↓
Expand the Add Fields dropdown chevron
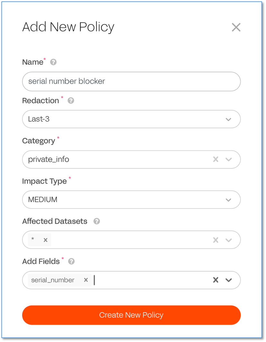This screenshot has width=266, height=342. pyautogui.click(x=228, y=280)
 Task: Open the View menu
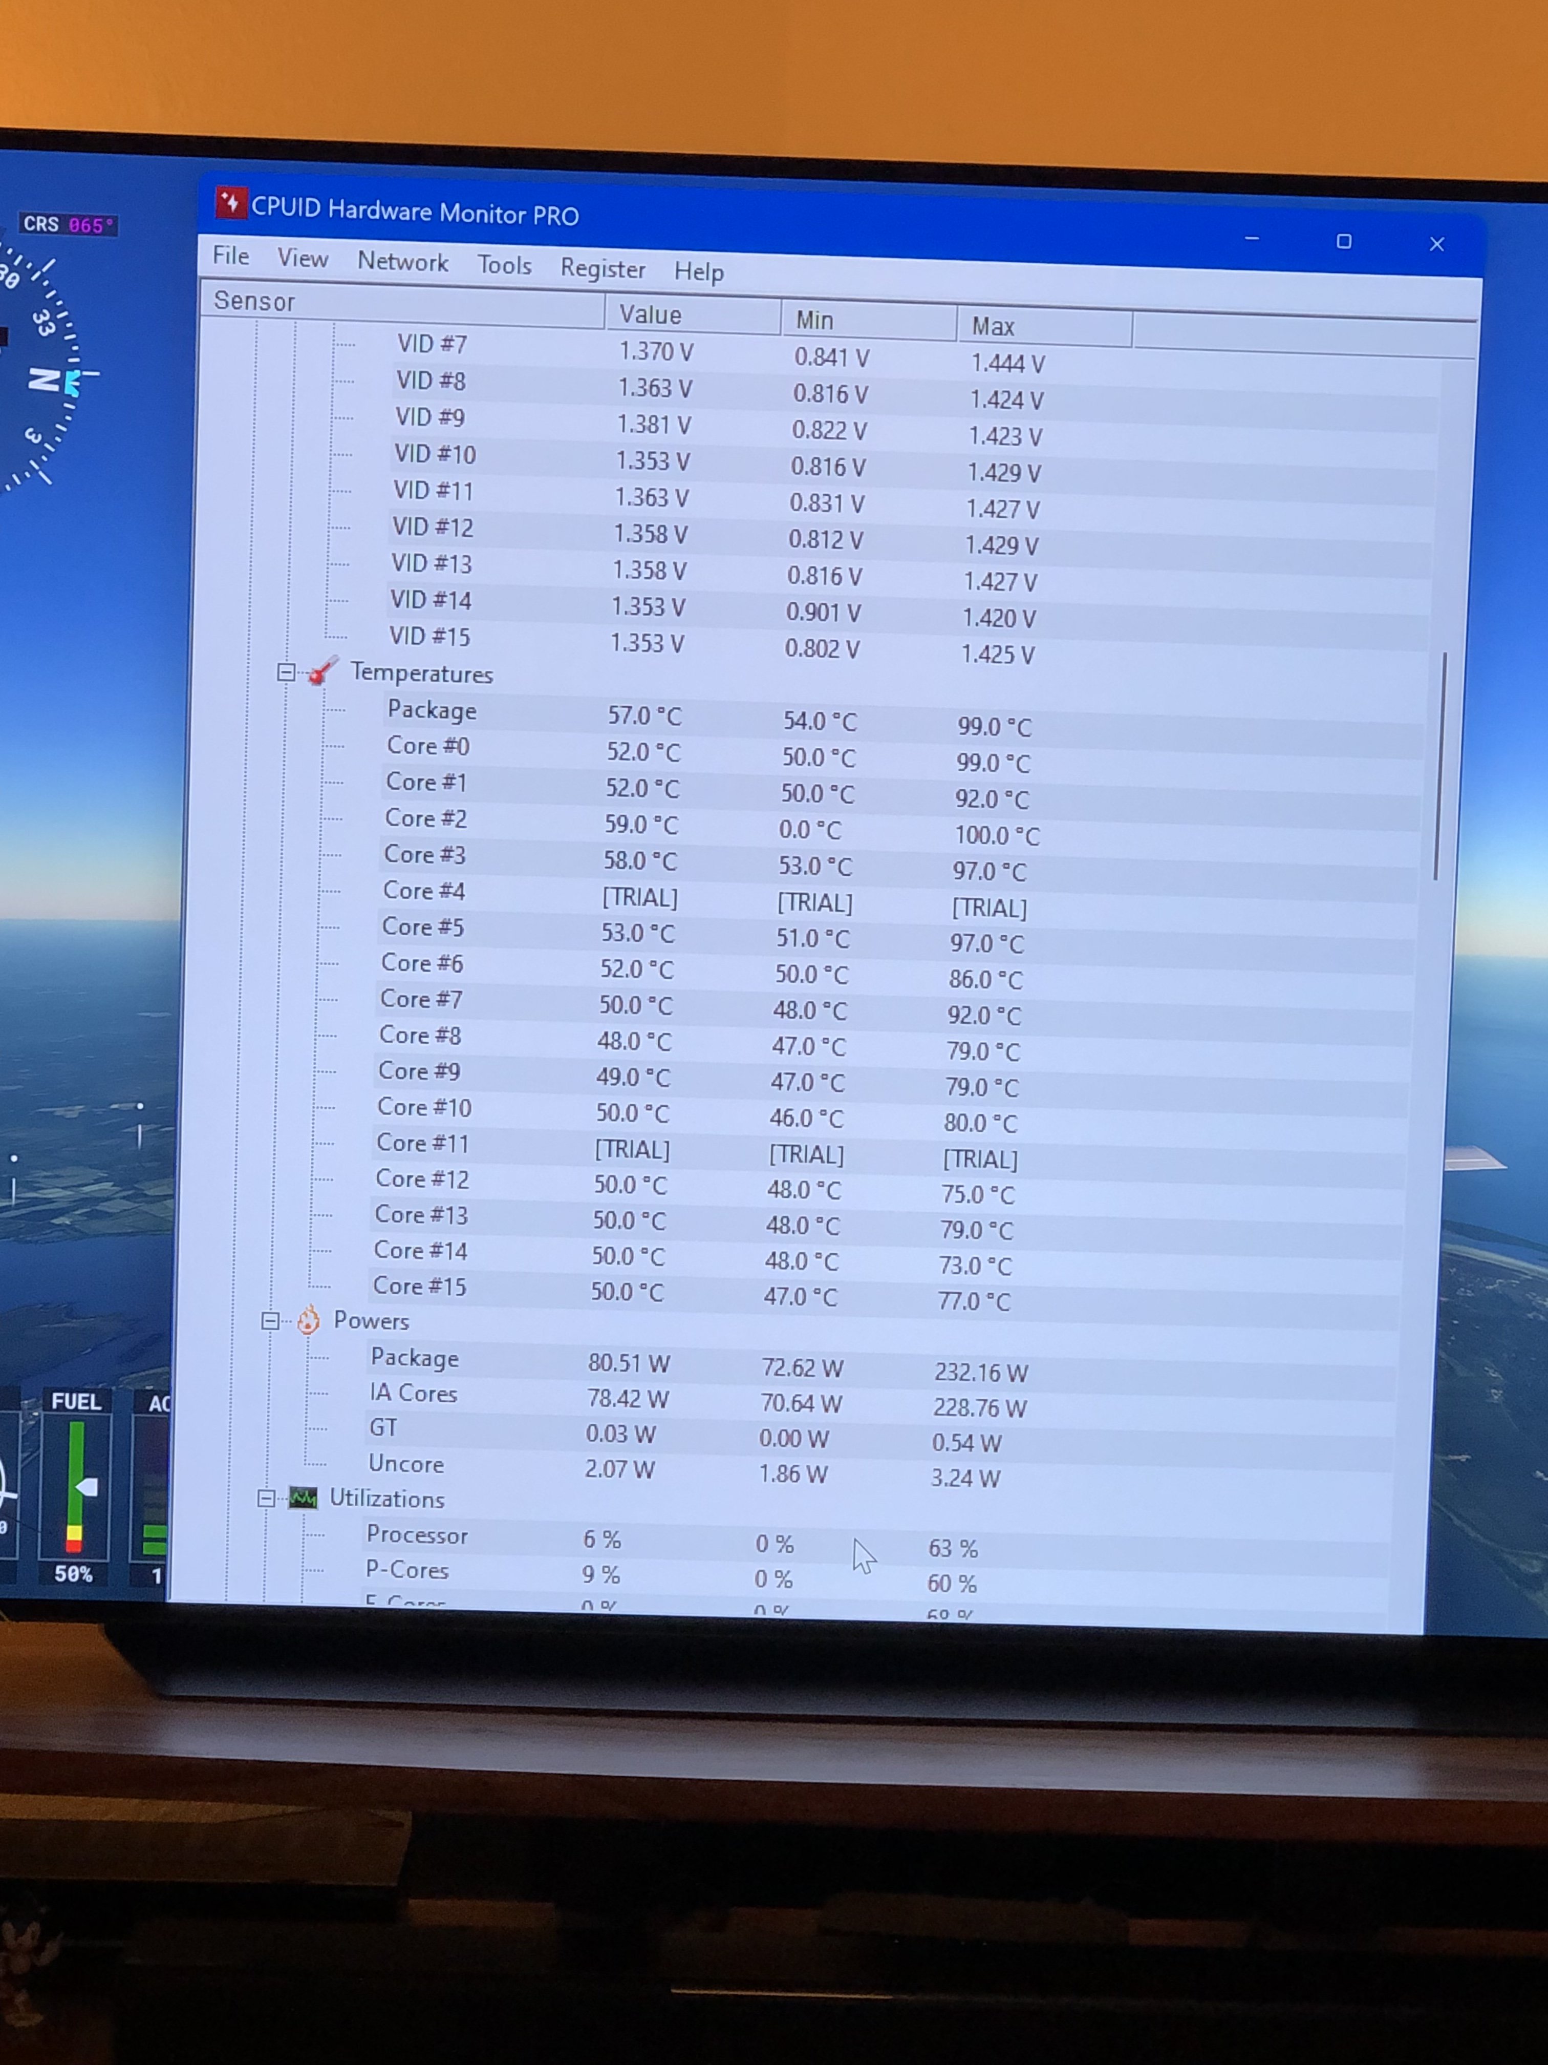click(x=302, y=259)
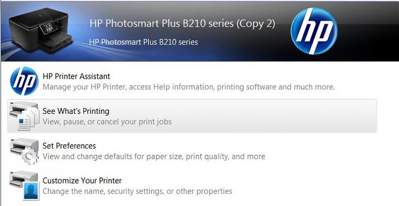399x206 pixels.
Task: Open the HP Printer Assistant title link
Action: pyautogui.click(x=76, y=76)
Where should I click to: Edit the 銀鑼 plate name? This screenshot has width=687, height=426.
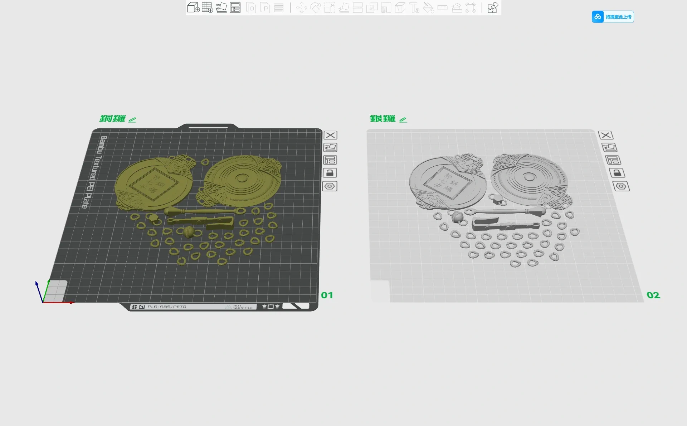[403, 119]
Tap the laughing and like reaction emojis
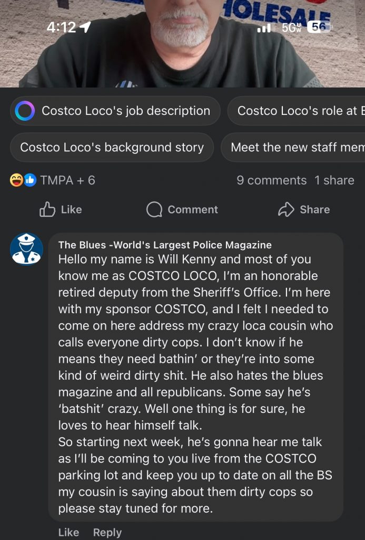The width and height of the screenshot is (365, 540). 23,180
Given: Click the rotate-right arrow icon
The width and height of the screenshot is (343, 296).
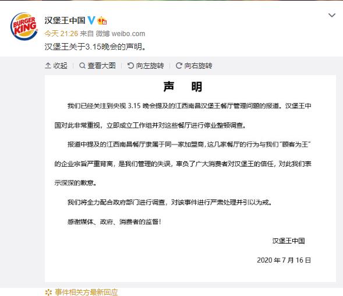Looking at the screenshot, I should click(x=179, y=65).
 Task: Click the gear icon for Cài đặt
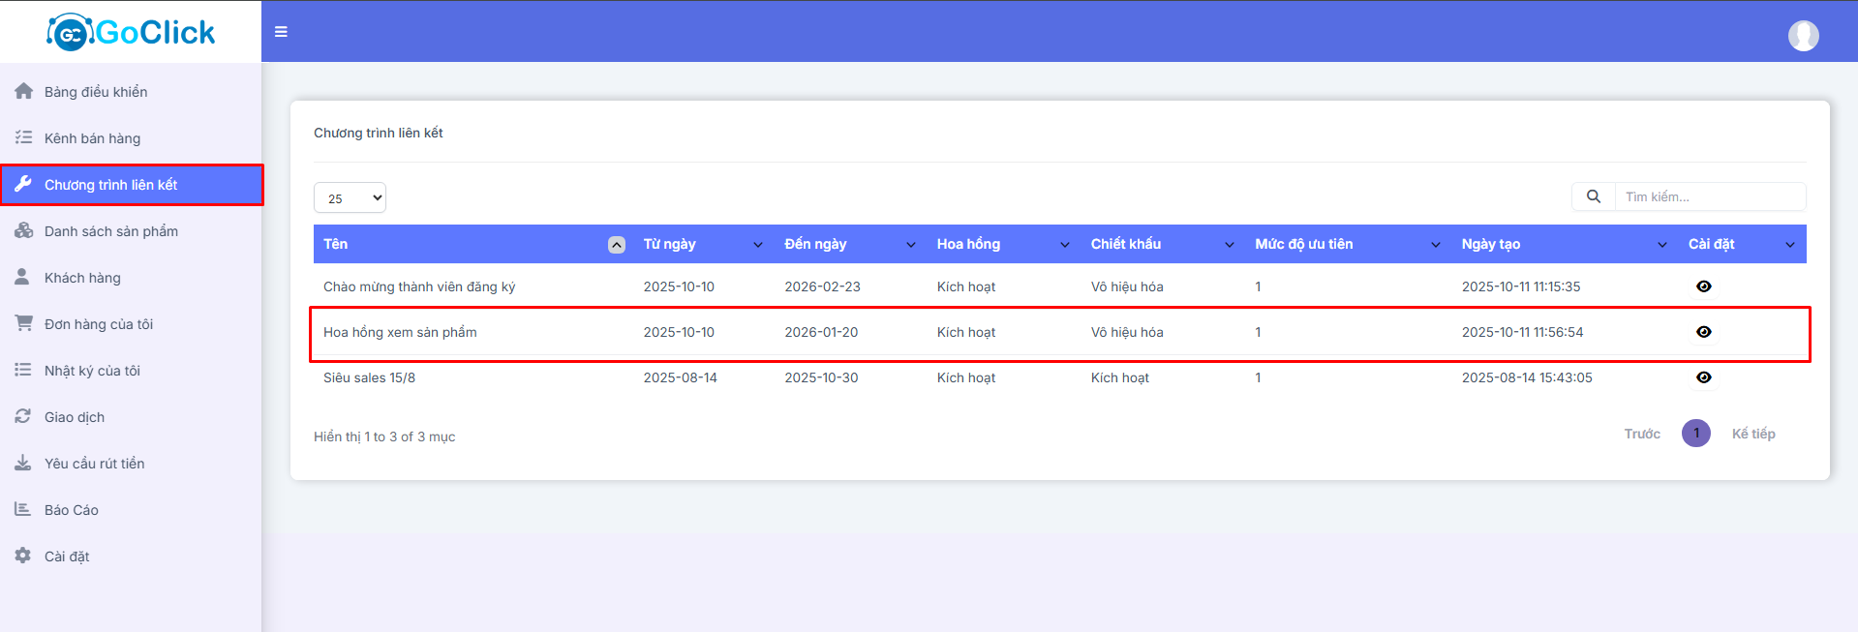click(23, 556)
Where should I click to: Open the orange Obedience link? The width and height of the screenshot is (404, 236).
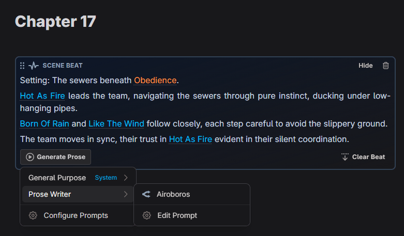tap(155, 81)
↑
Task statement: Rewrite all the items above, substituting "Where do I click to" for "Where should I click to" and keeping everything else the same. Leave the pictures out.

Answer below:
Expand the Add Fields dropdown chevron
This screenshot has width=266, height=342. pyautogui.click(x=228, y=280)
 Task: Open the View menu
click(x=302, y=259)
399x206 pixels.
Task: Open the HP Printer Assistant title link
Action: pyautogui.click(x=76, y=76)
Where do I click to: Edit the 銀鑼 plate name? This screenshot has width=687, height=426.
[403, 119]
Tap the laughing and like reaction emojis
The width and height of the screenshot is (365, 540). 23,180
Given: Click the rotate-right arrow icon
The width and height of the screenshot is (343, 296).
Looking at the screenshot, I should click(x=179, y=65).
 Task: Click the gear icon for Cài đặt
click(23, 556)
Where do I click to: Open the orange Obedience link? The width and height of the screenshot is (404, 236).
tap(155, 81)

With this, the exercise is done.